Pumpkin & Sweet Potato Soup

  • Aug, 25 , 22
  • Shuli Madmone



1 cup sweet potato, cut into ¾ inch pieces
3 cups pumpkin, cut into ¾ inch pieces
1 cup carrots, chopped into ¾ inch pieces
3 cups chopped onion
1 whole Bay leaf
1 tsp minced ginger
3 tbsp. olive oil
1 & 1/2 tsp sea salt
1/4 tsp ground black pepper
3 1/2 cups water or stock
Urfa chili
Crème fraiche (optional)
1/8 tsp ground nutmeg


In a large pot over medium heat, warm the 3 tbsp. of olive oil. Add the onion, pumpkin, carrots, and sweet potato, stirring occasionally for 10 minutes. Add the chopped ginger and sauté for additional 5 minutes. Add spices; bay leaf, nutmeg, salt and water, or stock and bring to a boil.

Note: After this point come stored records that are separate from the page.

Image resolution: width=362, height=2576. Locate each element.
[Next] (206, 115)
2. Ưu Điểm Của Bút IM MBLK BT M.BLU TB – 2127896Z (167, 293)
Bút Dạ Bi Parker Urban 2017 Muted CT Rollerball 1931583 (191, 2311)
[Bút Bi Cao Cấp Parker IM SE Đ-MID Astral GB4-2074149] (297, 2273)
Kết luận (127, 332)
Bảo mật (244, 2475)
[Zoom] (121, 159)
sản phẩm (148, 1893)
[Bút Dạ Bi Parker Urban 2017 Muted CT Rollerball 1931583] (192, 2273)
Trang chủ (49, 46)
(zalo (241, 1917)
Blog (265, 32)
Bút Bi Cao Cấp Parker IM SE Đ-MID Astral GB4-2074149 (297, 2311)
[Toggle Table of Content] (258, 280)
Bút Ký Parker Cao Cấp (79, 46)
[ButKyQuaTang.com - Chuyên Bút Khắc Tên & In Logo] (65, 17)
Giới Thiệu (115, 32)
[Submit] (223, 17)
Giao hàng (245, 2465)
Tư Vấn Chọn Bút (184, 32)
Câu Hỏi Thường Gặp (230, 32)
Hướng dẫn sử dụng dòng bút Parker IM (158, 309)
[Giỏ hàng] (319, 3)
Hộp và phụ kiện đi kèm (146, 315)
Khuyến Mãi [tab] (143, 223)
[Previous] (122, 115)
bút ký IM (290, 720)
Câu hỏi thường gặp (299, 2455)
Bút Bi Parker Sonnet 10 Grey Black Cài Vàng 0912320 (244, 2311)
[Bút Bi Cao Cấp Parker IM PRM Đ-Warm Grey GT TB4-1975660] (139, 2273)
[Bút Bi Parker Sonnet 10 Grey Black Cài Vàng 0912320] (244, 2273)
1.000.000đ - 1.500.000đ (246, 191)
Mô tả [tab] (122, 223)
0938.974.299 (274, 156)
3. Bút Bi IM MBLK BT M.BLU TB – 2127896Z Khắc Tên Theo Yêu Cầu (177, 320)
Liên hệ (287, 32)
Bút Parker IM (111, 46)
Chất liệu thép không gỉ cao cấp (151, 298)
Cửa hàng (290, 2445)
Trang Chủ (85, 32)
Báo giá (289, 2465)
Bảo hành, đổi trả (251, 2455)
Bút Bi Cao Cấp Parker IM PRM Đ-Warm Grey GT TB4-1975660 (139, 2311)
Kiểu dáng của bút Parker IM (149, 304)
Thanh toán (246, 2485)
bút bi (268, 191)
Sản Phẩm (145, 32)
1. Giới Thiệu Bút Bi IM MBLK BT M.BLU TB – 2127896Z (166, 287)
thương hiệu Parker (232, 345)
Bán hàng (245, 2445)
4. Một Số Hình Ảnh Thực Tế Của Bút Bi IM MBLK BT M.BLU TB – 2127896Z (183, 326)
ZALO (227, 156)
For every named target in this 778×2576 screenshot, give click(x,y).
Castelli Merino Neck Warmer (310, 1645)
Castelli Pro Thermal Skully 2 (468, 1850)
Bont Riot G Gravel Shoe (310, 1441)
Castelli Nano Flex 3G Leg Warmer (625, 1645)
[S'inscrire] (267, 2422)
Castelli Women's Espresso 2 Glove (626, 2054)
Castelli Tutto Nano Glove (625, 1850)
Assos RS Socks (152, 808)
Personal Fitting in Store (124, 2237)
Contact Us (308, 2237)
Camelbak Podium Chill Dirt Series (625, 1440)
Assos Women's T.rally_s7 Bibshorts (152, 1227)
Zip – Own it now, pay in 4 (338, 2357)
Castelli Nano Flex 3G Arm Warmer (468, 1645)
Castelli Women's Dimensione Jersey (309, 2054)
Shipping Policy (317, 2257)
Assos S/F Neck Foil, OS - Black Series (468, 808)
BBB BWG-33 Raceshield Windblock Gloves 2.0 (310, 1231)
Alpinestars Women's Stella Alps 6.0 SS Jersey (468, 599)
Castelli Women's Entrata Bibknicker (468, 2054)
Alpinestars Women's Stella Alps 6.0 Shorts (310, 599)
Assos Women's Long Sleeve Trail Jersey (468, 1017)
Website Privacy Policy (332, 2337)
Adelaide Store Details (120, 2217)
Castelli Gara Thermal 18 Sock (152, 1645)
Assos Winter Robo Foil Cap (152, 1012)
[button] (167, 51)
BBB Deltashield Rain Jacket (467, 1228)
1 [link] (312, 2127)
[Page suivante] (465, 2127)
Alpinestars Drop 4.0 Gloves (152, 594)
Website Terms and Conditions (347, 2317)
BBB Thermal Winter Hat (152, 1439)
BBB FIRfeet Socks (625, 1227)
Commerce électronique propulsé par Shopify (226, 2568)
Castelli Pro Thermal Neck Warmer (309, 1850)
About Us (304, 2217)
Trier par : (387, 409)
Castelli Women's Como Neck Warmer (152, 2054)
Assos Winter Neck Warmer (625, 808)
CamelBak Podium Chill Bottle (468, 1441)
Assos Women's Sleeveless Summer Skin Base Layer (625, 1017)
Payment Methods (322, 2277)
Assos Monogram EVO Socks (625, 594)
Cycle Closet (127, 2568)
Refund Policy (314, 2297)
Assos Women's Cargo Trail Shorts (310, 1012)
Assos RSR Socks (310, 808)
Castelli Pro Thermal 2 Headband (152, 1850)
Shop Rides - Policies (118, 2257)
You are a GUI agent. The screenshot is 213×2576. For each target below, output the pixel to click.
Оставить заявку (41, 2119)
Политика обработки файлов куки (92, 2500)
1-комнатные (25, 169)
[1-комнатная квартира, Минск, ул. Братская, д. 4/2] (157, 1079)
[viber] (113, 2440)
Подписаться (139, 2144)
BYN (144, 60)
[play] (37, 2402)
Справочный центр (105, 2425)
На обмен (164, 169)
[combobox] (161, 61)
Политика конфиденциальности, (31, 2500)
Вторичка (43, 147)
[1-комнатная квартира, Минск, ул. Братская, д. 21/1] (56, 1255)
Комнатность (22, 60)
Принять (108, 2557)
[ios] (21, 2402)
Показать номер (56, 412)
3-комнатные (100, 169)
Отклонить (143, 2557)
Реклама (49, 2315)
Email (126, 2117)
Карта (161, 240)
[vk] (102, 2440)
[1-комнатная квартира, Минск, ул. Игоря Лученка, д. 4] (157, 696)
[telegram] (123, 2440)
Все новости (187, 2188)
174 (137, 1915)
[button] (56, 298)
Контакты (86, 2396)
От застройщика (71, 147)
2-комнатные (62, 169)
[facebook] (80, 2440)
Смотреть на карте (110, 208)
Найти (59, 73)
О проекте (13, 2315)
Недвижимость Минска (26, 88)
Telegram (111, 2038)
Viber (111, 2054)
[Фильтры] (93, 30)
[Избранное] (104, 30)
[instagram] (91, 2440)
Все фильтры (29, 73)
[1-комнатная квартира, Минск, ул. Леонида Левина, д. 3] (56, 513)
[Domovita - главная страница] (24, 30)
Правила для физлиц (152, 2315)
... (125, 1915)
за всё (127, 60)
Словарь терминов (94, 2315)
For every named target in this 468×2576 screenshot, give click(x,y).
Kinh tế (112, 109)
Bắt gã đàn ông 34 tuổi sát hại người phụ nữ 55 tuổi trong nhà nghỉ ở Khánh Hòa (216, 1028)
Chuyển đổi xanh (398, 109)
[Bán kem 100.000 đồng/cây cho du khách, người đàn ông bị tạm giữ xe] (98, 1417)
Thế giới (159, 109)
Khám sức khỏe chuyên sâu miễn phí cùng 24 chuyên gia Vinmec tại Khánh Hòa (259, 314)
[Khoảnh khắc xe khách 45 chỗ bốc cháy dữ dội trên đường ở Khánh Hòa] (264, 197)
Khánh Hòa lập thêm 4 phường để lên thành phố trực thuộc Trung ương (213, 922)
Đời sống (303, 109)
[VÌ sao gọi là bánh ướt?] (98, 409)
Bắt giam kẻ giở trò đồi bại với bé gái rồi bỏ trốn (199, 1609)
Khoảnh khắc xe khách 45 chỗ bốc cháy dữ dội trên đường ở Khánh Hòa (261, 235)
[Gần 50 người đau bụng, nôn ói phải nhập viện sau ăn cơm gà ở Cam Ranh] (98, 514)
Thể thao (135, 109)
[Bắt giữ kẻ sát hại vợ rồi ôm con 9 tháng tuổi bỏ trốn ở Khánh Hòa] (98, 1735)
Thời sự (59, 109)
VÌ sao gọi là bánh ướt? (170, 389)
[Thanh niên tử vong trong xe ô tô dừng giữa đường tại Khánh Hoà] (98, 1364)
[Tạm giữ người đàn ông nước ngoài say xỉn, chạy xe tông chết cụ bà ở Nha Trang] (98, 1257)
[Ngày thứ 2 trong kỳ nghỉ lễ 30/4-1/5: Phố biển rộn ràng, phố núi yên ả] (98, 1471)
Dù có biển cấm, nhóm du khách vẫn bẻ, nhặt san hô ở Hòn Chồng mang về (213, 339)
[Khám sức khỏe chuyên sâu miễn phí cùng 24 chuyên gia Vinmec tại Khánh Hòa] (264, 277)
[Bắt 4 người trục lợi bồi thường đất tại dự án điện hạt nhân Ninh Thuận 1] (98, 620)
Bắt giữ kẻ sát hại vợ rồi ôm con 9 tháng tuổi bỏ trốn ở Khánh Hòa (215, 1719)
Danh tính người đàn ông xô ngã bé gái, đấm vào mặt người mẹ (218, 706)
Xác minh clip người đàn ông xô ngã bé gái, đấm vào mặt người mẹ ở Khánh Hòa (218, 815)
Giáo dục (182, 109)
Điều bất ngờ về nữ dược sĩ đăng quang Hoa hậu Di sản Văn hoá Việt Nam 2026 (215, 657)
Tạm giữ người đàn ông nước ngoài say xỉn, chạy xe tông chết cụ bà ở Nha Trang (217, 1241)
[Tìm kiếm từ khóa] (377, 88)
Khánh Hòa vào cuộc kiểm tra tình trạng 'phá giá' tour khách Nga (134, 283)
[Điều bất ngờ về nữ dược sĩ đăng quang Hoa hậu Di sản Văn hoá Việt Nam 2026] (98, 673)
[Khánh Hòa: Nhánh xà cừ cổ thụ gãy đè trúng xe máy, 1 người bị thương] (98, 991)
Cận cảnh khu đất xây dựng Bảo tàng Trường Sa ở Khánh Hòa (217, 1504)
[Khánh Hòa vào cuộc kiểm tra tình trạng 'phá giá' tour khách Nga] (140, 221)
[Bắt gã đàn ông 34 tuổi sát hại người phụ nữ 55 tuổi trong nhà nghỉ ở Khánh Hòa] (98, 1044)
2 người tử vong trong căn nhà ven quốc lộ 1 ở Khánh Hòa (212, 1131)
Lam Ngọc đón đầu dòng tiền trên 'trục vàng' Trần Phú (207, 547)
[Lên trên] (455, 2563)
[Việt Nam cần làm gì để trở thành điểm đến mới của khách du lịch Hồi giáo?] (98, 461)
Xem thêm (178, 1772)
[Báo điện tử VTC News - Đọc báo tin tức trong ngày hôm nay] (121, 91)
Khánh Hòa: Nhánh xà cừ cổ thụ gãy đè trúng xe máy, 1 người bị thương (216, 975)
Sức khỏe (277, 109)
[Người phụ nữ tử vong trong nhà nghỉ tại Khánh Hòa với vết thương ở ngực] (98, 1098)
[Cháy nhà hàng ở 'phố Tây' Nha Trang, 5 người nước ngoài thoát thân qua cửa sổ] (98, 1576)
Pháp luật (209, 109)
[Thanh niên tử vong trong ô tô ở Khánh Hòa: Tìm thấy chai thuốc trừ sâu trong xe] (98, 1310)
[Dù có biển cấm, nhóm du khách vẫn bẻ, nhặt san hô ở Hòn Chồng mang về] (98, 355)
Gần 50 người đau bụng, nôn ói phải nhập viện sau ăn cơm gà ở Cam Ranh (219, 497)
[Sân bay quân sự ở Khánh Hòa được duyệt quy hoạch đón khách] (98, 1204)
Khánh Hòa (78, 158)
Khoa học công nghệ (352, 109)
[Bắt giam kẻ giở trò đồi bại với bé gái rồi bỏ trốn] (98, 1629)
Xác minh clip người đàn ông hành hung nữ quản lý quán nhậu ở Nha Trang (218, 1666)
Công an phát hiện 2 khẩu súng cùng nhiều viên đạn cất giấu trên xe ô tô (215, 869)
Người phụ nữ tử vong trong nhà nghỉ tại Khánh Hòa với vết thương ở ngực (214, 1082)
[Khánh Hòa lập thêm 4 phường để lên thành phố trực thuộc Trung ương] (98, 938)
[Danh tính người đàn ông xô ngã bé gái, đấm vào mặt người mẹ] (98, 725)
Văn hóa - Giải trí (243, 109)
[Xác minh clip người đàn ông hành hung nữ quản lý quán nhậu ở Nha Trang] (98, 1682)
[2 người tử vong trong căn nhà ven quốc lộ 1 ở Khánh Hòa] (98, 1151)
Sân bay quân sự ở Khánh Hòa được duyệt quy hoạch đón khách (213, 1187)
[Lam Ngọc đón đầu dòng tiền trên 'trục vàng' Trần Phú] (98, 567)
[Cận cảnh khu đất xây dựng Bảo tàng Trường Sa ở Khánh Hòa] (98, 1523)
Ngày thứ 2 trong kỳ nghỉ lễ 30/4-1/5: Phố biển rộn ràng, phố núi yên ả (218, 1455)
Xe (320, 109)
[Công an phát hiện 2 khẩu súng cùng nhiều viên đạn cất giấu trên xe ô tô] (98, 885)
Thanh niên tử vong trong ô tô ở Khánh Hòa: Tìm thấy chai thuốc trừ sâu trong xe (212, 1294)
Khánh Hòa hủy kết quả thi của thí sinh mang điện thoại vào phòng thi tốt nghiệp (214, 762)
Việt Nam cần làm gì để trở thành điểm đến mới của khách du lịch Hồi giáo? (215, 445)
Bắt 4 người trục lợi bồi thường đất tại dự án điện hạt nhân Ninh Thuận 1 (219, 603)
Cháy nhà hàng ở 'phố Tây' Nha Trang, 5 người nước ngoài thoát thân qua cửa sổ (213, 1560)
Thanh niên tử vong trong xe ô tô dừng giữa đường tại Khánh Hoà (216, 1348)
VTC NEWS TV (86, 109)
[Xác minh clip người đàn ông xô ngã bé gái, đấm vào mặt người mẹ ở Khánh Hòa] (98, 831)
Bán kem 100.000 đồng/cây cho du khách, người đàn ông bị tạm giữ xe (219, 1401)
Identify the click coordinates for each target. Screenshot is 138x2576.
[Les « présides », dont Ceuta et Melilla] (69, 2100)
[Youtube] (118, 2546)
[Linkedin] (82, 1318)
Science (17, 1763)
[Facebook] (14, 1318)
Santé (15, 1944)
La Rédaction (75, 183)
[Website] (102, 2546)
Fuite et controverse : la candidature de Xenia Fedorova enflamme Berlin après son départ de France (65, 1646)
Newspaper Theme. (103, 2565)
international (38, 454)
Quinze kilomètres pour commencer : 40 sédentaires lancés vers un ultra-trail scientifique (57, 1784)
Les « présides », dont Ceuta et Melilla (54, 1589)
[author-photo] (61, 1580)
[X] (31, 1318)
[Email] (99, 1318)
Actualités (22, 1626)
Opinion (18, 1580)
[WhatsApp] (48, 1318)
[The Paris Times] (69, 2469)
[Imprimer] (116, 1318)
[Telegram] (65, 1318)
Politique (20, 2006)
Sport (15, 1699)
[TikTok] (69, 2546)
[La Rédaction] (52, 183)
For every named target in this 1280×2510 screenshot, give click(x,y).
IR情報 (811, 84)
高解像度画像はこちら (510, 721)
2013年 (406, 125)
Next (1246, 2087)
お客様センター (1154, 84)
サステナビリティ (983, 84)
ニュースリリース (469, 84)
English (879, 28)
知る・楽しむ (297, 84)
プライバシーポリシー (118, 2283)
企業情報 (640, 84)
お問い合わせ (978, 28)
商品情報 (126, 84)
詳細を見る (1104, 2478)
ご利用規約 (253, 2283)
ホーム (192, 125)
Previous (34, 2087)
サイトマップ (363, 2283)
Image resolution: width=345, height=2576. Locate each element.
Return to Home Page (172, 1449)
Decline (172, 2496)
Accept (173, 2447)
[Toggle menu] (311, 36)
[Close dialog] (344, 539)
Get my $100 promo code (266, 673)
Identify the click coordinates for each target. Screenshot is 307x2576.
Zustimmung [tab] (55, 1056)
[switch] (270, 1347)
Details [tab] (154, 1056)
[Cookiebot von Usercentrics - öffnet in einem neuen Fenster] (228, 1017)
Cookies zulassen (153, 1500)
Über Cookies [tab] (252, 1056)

Reduce the heat and cook for 15 minutes until vegetables are slightly soft. Remove the bay leaf. Pour contents into a blender and pure until desired consistency. Add black pepper.

Sprinkle Urfa chili on top and drizzle with olive oil. You can also add Crème fraiche for extra richness.